Looking for an album for Switzerland stamps.

Starting out collecting the stamps of Switzerland, the best bet for you would probably be the Scott Switzerland Specialty album. The complete kit, including binder, pages, and slipcase is around $209.00. I found a couple internet retailers with them, and their links are below.

Link to Amos Advantage

Link to Subway Stamp Shop

If you get the one from Amos Advantage, Scott’s main distributor, and you register as a member of their site, it is even cheaper. Both of these sites are major retailers and have been in business for decades.

With the Scott albums, there are no mounts on the pages, so you will have to buy your own mounts / hinges for mounting your stamps. Most Swiss stamps will, discounting souvenir sheets, fit into Showgard sizes 24, 25, and 27, so there aren’t that many different sizes of mounts to buy. The Scott albums are fully illustrated and contain spaces for all the major varieties of Switzerland stamps that are listed in the Scott Standard Postage Stamp Catalogue.

Buying blank pages for the album, for specialized material, is much cheaper with Scott Specialty album pages, and they are also available from the retailers above. You can probably get your mounts there, as well. A package of regular sized Showgard mounts is enough to mount about 100 stamps.

**Stored data:**
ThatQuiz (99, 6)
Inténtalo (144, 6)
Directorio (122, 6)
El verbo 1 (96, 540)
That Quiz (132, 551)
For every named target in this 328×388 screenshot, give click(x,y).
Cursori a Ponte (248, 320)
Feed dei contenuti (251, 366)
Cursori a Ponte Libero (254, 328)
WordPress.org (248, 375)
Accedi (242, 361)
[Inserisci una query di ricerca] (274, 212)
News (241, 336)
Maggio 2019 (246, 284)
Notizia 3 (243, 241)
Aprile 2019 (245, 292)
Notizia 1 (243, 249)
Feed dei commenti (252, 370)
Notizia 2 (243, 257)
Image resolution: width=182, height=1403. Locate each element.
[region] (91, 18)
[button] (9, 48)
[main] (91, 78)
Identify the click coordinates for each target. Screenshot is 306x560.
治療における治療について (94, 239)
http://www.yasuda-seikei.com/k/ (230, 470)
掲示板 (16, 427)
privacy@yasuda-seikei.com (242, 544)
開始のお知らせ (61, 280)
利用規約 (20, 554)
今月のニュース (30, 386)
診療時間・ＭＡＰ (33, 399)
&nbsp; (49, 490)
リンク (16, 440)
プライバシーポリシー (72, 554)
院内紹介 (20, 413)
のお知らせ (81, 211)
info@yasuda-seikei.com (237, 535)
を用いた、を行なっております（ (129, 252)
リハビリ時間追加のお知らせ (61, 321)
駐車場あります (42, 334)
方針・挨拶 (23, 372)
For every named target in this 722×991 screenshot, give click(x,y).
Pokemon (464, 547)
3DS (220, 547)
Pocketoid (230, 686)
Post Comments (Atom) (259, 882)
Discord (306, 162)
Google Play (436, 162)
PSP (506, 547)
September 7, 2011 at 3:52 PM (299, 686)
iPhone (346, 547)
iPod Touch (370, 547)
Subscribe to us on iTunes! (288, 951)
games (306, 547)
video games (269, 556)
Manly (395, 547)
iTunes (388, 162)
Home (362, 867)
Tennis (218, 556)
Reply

**Exercise requirements:**
1/ Which items does the complete kit include, according to the page on Switzerland stamp albums?
2/ Answer these questions from the page on Switzerland stamp albums:
(a) What is the approximate price of the complete kit?
(b) Which retailer is Scott's main distributor?
(c) About how many stamps will a package of regular sized Showgard mounts cover?
3/ Does the page on Switzerland stamp albums support each statement? Answer yes or no, and quote the words that decide it.
(a) The Scott albums come with mounts already on the pages.
(b) Registering as a member at Amos Advantage makes the album cheaper.
(c) Blank pages are more expensive with Scott Specialty album pages.

**Task results:**
1/ Binder, pages and slipcase.

2/
(a) Around $209.00.
(b) Amos Advantage.
(c) About 100 stamps.

3/
(a) No: "With the Scott albums, there are no mounts on the pages"
(b) Yes: "you register as a member of their site, it is even cheaper"
(c) No: "Buying blank pages for the album, for specialized material, is much cheaper with Scott Specialty album pages"